*DIRECTIONS:* Please rewrite every line of all the records below as a numbered list, skipping blank lines and leaving the pictures out of your answer.

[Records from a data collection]

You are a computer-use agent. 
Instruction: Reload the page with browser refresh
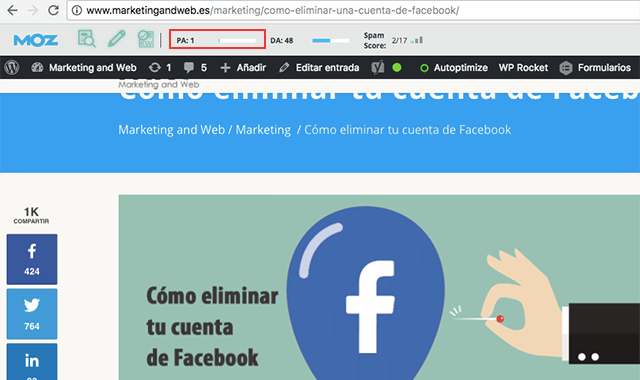pyautogui.click(x=53, y=10)
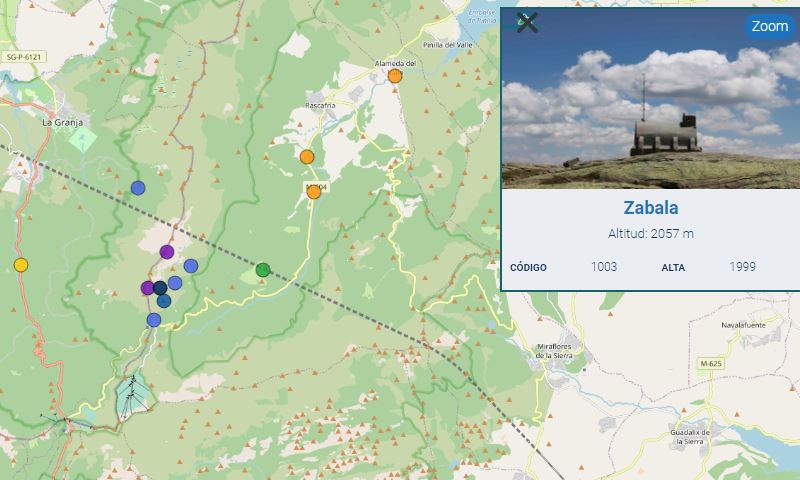This screenshot has width=800, height=480.
Task: Click orange marker on the M-604 road label
Action: click(x=314, y=191)
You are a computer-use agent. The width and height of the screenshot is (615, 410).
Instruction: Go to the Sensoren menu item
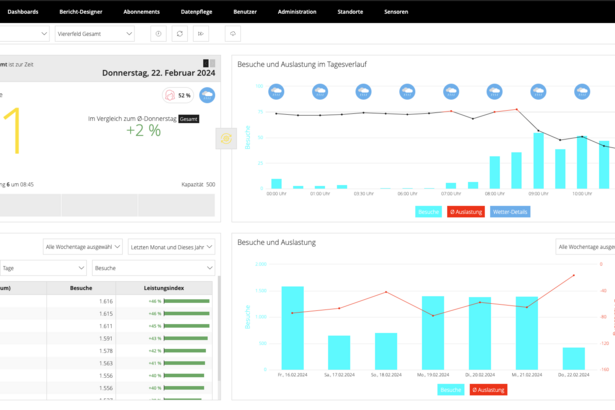click(396, 12)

*CORRECT ANSWER:*
1. You are a computer-use agent. 
2. Instruction: Reload the page with browser refresh
3. pyautogui.click(x=53, y=10)
4. This screenshot has width=800, height=480.
5. Task: Click orange marker on the M-604 road label
6. Action: click(x=314, y=191)
7. You are a computer-use agent. The width and height of the screenshot is (615, 410).
8. Instruction: Go to the Sensoren menu item
9. click(396, 12)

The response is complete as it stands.